研究課題
本研究は、世界的にもこれまで寄与度の推計がなされてこなかった、年齢や初経年齢などの女性要因、遺伝要因などの宿主要因、さらには社会経済格差要因など、すなわち、修正不可能-non-modifiable-な要因で説明できる度合(寄与度)を、日本人について推計することを目的とする。初年度には、対象とする修正不可能-non-modifiable-要因と該当部位がんの決定、最小リスクの定義付けを行った。具体的には、疫学的な修復不可能要因(家族歴、初経年齢や出産数等の女性関連要因)、遺伝子環境要因交互作用多型、リスク関連遺伝子多型、さらに社会経済格差についてそれぞれこれまでの知見から、推計に必要なエビデンスのある要因を選定した。また、修正不可能-non-modifiable-な要因のがんターゲット部位としては、現在までの国内外の報告により、食道がん、胃がん、膵がん、大腸がん、肺がん、乳がん、子宮体がん、卵巣がん、前立腺がん及びがん全体と定義することとした。これについては、研究期間中の最新の知見も考慮しながら、今後も柔軟に更新対応する。2年目に当たる本年度(2020年度)は決定した各種定義に沿って、解析に必要な情報収集を進めた。具体的には、これまでの公表データや論文報告から各要因の保有率の情報を収集した他、がんの家族歴や初経年齢等、既存報告などから情報が得にくい場合には、健常人コホート連合等の枠組みを利用して、統合解析による代表値算出の手順を進めている。また、日本人の性年齢群別がん罹患・死亡統計、及び各要因と関連するがんの相対リスクの収集を進めた。
2: おおむね順調に進展している
初年度に決定した必要情報の定義づけを基に、各研究者が各種情報収集または情報作成のための解析を進めたため、特に滞ることなく進捗できた。

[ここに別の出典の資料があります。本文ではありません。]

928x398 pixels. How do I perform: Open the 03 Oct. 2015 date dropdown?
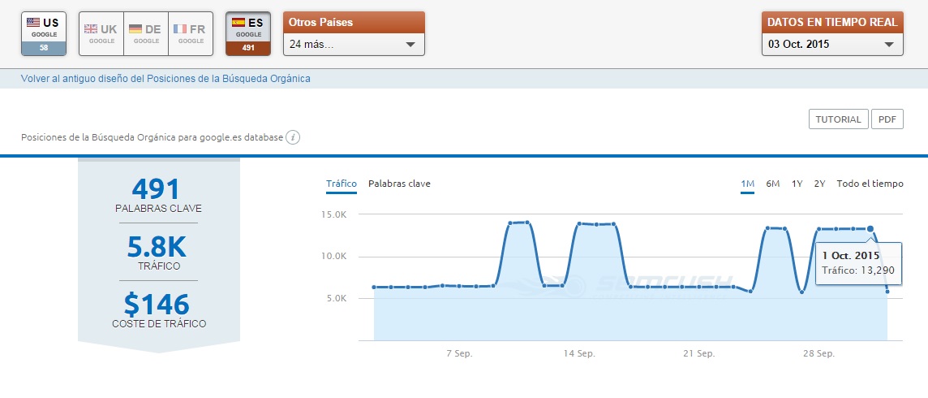coord(832,44)
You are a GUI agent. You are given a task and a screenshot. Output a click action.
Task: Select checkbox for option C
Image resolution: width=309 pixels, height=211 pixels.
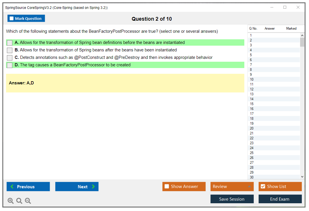click(10, 58)
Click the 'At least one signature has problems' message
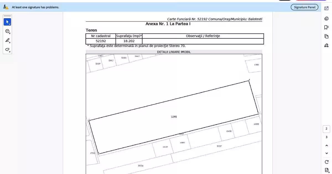The height and width of the screenshot is (174, 332). [x=35, y=7]
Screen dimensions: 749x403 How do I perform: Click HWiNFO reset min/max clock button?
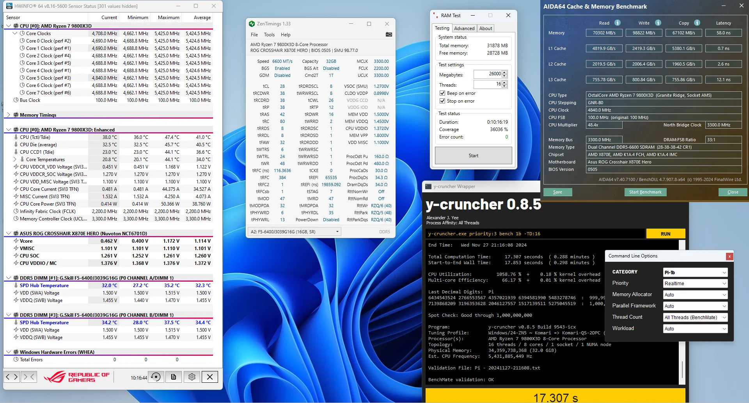click(156, 377)
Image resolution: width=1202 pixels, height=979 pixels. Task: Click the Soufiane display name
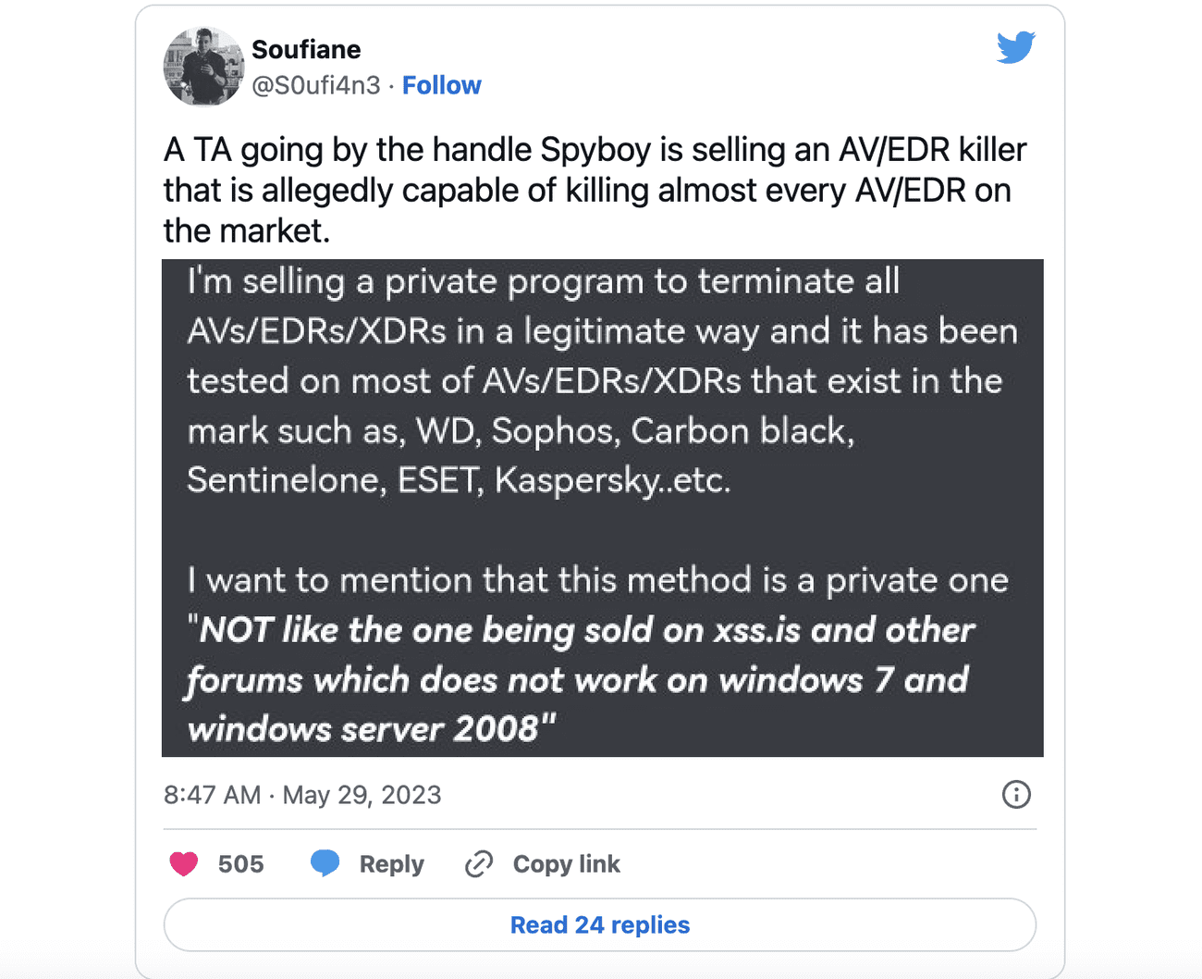tap(306, 49)
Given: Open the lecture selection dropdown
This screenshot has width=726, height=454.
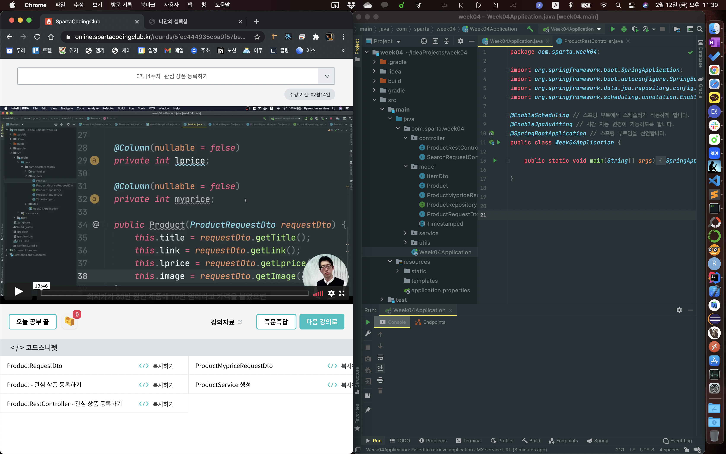Looking at the screenshot, I should point(327,76).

本研究期間の前半2019-2020年度には、本研究の根幹となる情報の定義と解析に必要な情報収集を進めることができた。後半の2021-2022年度は、収集した情報を用いて、実際の人口寄与割合推計に進める。この際、全国がん登録、人口動態統計や国民生活基礎調査など推計に必要な情報を、公表値または公的統計資料の二次利用申請により入手する。2021年度には要因毎に人口寄与割合を当該部位がん及びがん全体について推計を試みる。これらの結果について研究班内でその妥当性を討議し、必要があれば方法を改善する。2022年度には、本解析を実施し、要因毎及び修正不可能要因全体の人口寄与割合を推計する。